Montgomery, Alabama, Nov. 13, 2003 (CWNews.com) - An Alabama court on Thursday voted unanimously to remove the state's chief justice from office over his refusal to remove a Ten Commandments monument from his courthouse.

The Court of the Judiciary voted 9-0 to remove Roy Moore, who was elected to a six-year term as chief justice in 2000. The monument had been removed from the state courthouse on August 27 after Moore was suspended by an ethics panel for refusing to obey a federal court order to take the Ten Commandments from public view. The US Supreme Court last week refused to hear Moore's appeal of the lower court order.

The monument was installed two years ago after Moore was elected. He said the stone marker is a symbol of the Judeo-Christian foundations of US law.
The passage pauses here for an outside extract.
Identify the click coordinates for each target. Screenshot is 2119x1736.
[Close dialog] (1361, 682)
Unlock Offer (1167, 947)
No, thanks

He was elected to the state Supreme Court partially on a previous legal battle over a display of the Ten Commandments in his courtroom when he was a district judge.

Moore said he had no regrets. "I have done what I was sworn to do," Moore told supporters, some of them crying, outside the courthouse. "We have got to stop the hypocrisy in this country." The court that removed him from the bench found that Moore had violated judicial ethics and placed himself above the law. "The chief justice showed no signs of contrition for his actions," said Judge William Thompson, who read the decision.

Moore's opponents, including the liberal Southern Poverty Law Center, said it would continue to seek sanctions against him, and would file to have him disbarred in Alabama.